DOCUMENT PASSAGE:
▼▼▼

Keeping Your Sugar Under Control

Maintaining a healthy blood sugar balance is one of the keys to healthy living. Sugar imbalances are associated with a number of symptoms ranging from fatigue to weight problems and mood swings.  Having too much glucose in your blood for a long period of time can affect many parts of your body, such as: blood vessels, heart, nerves, kidneys, mouth, eyes, and feet.

While there is no such thing as a pre-diabetes or diabetic diet, there are some basic principles that you can follow to keep blood sugars in check.

  • Eat protein at breakfast
  • Consuming a simple carbohydrate breakfast (e.g. muffin) with no protein causes sugars to surge and then nose dive 1-2 hours later. By combining a protein source with carbohydrates, blood sugars will remain constant thereby preventing those surges. Maintain a slow and steady release of insulin by combining: 2 Tbsp. of a nut butter, a protein smoothie, or 2 eggs to the muffin.

▲▲▲

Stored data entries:
▼▼▼

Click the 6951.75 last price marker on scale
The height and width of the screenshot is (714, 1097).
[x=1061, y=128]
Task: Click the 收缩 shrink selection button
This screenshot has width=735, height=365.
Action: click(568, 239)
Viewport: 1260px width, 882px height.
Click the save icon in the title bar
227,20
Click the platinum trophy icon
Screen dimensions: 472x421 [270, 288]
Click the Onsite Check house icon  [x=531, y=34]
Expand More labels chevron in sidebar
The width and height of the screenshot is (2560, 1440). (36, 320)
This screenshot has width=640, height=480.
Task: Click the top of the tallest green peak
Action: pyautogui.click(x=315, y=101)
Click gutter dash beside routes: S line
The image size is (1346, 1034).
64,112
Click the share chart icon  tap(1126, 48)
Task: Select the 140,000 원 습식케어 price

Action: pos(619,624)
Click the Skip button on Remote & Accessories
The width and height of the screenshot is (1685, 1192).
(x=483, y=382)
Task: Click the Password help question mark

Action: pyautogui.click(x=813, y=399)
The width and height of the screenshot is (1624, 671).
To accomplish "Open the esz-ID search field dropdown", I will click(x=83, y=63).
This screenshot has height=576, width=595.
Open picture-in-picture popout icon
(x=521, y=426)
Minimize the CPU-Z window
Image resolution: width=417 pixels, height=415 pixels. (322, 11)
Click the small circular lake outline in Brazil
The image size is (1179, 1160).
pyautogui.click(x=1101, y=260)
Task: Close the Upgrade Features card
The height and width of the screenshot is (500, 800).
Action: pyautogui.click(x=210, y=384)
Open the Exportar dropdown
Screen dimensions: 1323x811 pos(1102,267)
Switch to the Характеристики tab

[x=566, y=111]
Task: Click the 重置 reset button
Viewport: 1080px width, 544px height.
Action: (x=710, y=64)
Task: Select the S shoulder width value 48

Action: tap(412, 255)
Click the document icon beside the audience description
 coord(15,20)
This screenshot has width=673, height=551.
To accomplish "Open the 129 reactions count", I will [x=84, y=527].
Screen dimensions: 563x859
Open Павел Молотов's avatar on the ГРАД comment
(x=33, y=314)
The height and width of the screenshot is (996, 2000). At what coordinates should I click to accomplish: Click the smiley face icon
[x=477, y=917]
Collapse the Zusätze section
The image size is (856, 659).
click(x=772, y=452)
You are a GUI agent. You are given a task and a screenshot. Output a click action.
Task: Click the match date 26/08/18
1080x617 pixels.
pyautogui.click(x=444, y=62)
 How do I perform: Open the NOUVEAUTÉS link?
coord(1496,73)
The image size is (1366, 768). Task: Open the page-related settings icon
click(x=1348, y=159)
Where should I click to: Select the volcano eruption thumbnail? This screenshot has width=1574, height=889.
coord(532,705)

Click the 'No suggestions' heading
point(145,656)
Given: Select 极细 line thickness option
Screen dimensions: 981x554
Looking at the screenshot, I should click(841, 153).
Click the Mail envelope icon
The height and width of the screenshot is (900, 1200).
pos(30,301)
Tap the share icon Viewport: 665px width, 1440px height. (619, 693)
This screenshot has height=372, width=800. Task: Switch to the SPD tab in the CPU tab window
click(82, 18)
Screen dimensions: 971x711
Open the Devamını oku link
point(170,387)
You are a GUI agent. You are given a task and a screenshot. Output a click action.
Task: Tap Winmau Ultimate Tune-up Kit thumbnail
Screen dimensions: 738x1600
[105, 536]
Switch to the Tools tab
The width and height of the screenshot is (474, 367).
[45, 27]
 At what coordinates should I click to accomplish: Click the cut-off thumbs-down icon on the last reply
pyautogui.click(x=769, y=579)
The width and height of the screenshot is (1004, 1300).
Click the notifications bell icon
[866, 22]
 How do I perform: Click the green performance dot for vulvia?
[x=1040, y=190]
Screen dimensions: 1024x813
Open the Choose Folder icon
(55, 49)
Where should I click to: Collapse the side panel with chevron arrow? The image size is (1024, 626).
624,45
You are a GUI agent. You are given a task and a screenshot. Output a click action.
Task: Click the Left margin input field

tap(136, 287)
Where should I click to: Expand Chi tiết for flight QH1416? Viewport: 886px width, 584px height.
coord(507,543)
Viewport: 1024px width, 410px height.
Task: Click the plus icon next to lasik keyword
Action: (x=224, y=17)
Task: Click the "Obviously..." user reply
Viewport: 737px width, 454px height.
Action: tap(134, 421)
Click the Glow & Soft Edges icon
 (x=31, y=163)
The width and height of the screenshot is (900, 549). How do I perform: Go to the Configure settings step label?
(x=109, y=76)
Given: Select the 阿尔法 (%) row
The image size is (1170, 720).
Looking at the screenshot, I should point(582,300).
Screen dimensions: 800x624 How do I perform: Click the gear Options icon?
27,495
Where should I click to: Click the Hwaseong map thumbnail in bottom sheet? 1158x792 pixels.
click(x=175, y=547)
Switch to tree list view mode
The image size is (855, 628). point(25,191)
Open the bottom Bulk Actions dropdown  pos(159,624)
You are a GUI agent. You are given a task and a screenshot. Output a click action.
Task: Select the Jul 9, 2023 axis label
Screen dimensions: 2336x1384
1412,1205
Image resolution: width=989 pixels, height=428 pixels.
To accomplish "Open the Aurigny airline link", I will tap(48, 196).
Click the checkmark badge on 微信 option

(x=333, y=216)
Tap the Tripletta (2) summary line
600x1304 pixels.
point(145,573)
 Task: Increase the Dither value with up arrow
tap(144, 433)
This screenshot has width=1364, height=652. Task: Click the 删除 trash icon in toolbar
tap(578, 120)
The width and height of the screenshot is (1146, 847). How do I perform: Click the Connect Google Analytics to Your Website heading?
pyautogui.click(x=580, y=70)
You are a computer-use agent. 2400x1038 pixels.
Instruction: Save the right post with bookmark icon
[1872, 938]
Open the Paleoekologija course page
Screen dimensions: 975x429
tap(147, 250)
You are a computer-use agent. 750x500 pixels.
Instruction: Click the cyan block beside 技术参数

▲▲▲

ACTIVITIES:
- 1) Answer these questions about the blood sugar passage:
(a) Which symptoms does the passage associate with sugar imbalances?
(b) According to the passage, what happens to blood sugars when a simple carbohydrate breakfast is eaten with no protein?
(c) How many eggs does the passage suggest adding to the muffin?
- 2) Please carry on with the blood sugar passage from its last sentence.
These items have no connection to the blood sugar passage.

ANSWERS TO THE EXERCISES:
- 1)
(a) Fatigue, weight problems and mood swings.
(b) Sugars surge and then nose dive 1-2 hours later.
(c) 2 eggs.

- 2)
  • Watch the type and amount of carbohydrate
  • At every meal, women require 35-45 grams of carbohydrate, and men should ingest 45-60    grams. As an example, there are 45 grams of carbohydrates in 1 cup of rice. Opt for ‘whole grain’ sources as they are richer in fiber and digest at a slower rate than white, refined choices such as white breads and pastas. Other good choices include: whole wheat bread, sweet potatoes, pumpkins, and dried beans.
  • Exercise is like medicine
  • Aim for 150 minutes of exercise weekly. This can be broken up into smaller amounts daily such as 30 minutes, 5 times/week.
  • Know your numbers: If you are a diabetic or pre-diabetic, know your A1C and have it checked routinely.  Also, have your cholesterol levels, blood pressure and weight checked on a regular basis.
  • Don’t allow yourself to get too hungry
  • Going for hours without food sets you up for a sugar heavy snack fest. If you resist food for too long, you will likely overeat at your next meal. Be sure to eat smaller mini meals/snacks throughout the day. Avoid going for longer than a 4 hour stretch without food.
  • Fuel your workouts
  • Avoid exercising on an empty stomach. Having a small snack, such as a banana pre-workout will give you much needed energy to boost your workout. Eating within 30-60 minutes’ post workout is also important. Once again, be sure to combine a carbohydrate and protein source to replenish and restore.